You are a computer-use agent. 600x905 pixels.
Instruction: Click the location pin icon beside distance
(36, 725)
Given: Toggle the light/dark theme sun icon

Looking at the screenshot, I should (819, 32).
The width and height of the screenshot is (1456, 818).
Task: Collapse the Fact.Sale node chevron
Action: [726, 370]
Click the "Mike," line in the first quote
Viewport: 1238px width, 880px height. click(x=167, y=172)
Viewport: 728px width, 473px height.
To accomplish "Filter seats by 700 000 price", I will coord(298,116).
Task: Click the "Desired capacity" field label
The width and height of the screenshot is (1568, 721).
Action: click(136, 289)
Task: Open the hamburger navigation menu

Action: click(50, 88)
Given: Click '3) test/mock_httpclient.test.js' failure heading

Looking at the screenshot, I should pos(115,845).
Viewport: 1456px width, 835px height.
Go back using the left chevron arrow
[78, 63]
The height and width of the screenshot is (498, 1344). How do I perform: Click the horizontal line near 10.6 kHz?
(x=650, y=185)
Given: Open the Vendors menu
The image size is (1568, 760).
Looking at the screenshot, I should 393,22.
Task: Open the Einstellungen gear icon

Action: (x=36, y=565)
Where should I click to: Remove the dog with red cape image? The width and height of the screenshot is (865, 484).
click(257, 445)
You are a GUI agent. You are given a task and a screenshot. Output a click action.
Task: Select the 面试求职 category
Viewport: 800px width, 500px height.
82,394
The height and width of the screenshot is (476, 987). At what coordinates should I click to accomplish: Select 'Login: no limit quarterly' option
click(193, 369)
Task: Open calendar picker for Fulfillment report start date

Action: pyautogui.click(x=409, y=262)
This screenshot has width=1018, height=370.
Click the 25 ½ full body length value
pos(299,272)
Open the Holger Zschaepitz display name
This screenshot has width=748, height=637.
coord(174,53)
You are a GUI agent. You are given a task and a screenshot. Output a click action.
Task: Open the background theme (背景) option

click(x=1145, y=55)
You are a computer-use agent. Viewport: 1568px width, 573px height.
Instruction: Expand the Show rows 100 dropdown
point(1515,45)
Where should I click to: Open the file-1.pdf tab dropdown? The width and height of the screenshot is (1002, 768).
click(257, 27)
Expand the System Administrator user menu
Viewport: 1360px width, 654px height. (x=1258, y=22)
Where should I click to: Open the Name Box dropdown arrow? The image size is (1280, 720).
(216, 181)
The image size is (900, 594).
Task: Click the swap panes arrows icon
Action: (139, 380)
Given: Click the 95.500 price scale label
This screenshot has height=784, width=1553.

THE PROBLEM: Count the lines of the listing above that contain the word "label", and give only the total.

ANSWER TO THE EXERCISE: 2